Автомобиль князя медленно пробирался по размытой дороге, объезжая лужи и колдобины. Стёкла были забрызганы грязью, и шофёру приходилось часто останавливаться, чтобы протереть хотя бы лобовое. Дэвид лениво следил за его манипуляциями, размышляя, что надо бы как-то решать эту проблему. Выхода было два: починить дороги и придумать, как на ходу очищать стекло от грязи. Он вновь пожалел, что там, куда направлялся, не было ни железной дороги, ни площадки для посадки дирижабля. Деревушка на берегу Китового моря была основой перевалочной базой контрабандистов, и пока из-за моря везли вино и кофе, шёлк и полудрагоценные камни, работники департамента не слишком прижимали работников вольной торговли. Но когда кое-кто из капитанов стал брать на борт мрачных типов с горящими глазами и взрывчаткой в багаже, безопасники присмотрелись к нарушителям более пристально. Негласная помощь местных Отцов, а Тихий был отнюдь не единственным, облегчала нелегкий труд сыскарей, однако хотелось если и не перекрыть тропинку полностью, так хотя бы сузить до маленькой щёлочки. Для этого они регулярно устраивали облавы и проверки, выявляя всякие нежелательные товары.
На этот раз в деревушке с прозаическим названием Береговая задержали небольшую фелюку с очередной партией опасного груза на борту. Капитан и владелец, живописно трясший длинной бородой, клялся, призывая в свидетели небо, звёзды, богов и всех трёх тёщ, что знать ничего не знал о содержимом тюков, но бегающие глазки, дрожащие пальцы и донесения агентов утверждали обратное.
Князю и его сотрудникам даже не нужны были свидетельства очевидцев, достаточно только заглянуть в распотрошённый трюм. И на этот раз Вильчур не собирался идти на поводу политиков, утверждавших, что на присоединённой территории следовало действовать мягко, чтобы постепенно приучать население к жёстким законам империи. А по ним следовало уличённый в контрабанде корабль конфисковать, а команду вместе с капитаном отправить трудиться на благо государства далеко-далеко, чтобы другим неповадно было. И семьи вместе с ними, туда же… Для примера остальным. Самым приятным было, что вынести подобный приговор князь мог только своей волей, потому что наряду с Департаментом, возглавлял и Суд, досконально зная не только законы, но и процедуру.

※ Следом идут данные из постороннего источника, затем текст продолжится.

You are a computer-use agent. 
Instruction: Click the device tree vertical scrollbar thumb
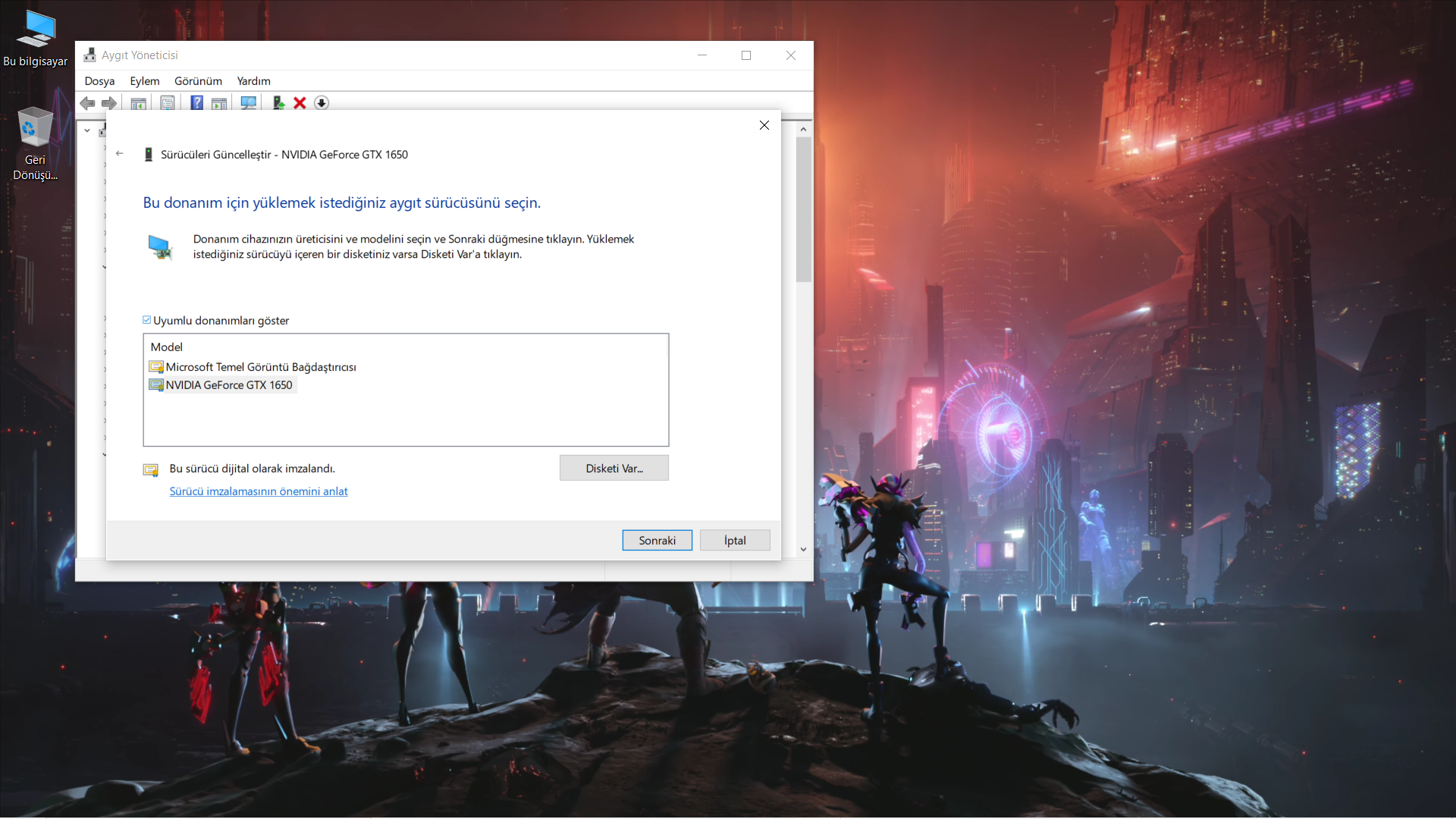click(x=803, y=209)
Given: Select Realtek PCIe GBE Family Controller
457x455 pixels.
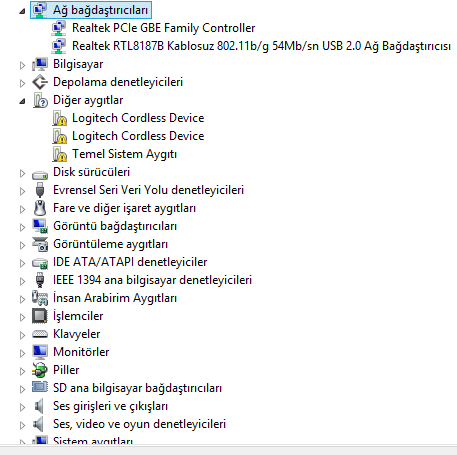Looking at the screenshot, I should pyautogui.click(x=163, y=28).
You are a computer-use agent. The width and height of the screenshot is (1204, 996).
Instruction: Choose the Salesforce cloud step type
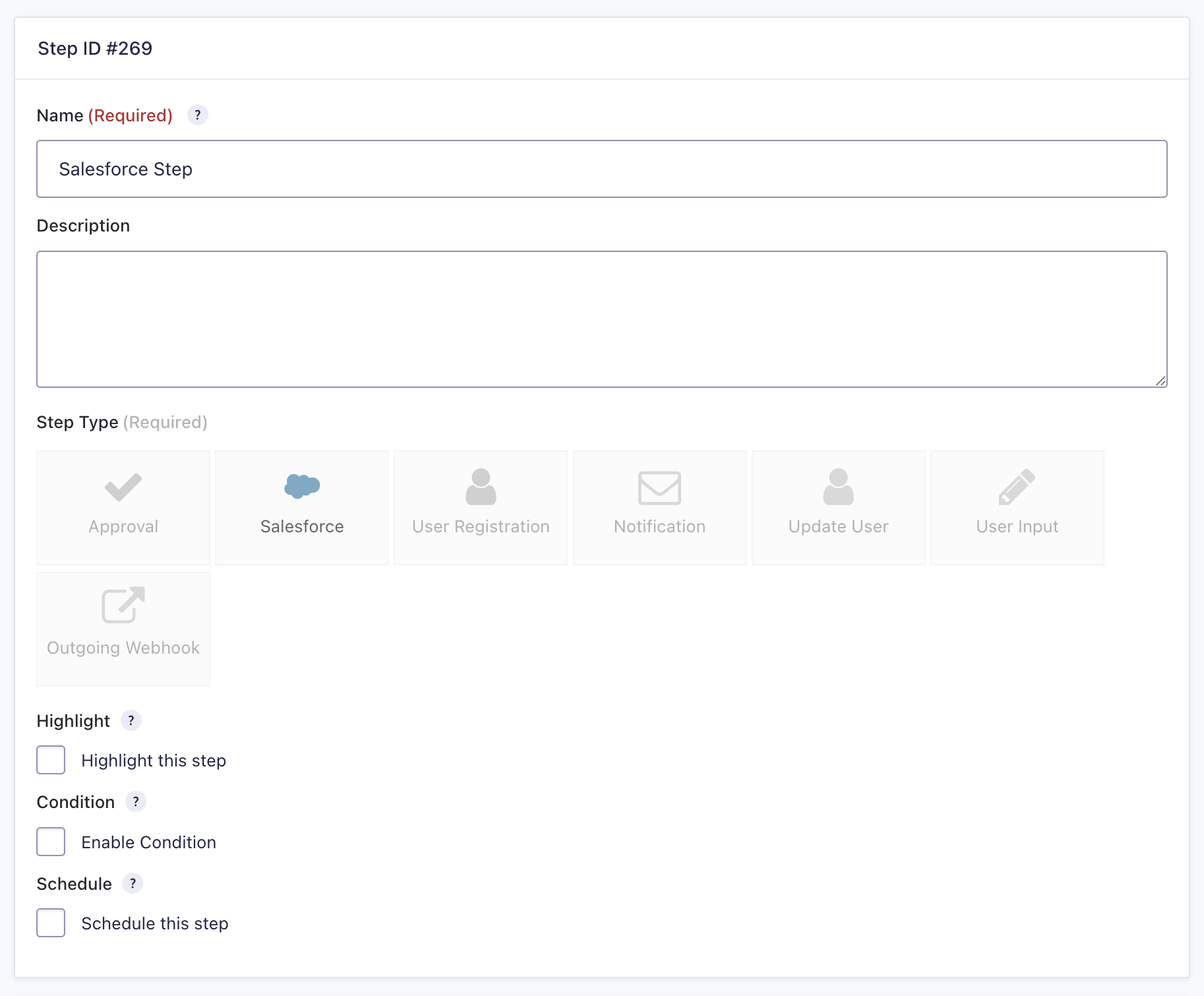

Капитану уже сообщили о переменах в его жизни, поставили в известность команду и пообещали отправить вражеского агента, кому собственно принадлежала взрывчатка, далее по этапу. На этом можно было бы закончить показательные выступления, но князю захотелось донести до всех и каждого, что брать на борт подобные грузы слишком опасно для их маленькой торговли.
Вильчур ждал, пока его помощники огласят приговор, пока капитана и всех его чад и домочадцев погрузят на тюремные телеги, пока это увидят все жители Береговой и проникнутся неотвратимостью наказания, а сам думал о том, что ответит ему Алексиус, получивший предложение о встрече буквально накануне отъезда Дэвида.
Юноша нравился князю и как знакомый, и как возможный любовник. Но взаимны ли эти чувства? Алексиус ничем не дал понять, что готов хотя бы обсудить возможное партнёрство. Напротив, услышав приглашение поужинать вместе, он даже растерялся, став на миг просто испуганным ребёнком. И Дэвиду захотелось убрать из глаз молодого человека это выражение недоверия. Как? Пока только уважением и заботой, а там видно будет. Князь был готов предоставить то, и это, и вон то в придачу. А примет ли это Алексиус? Готов ли? Или Дэвид торопит события?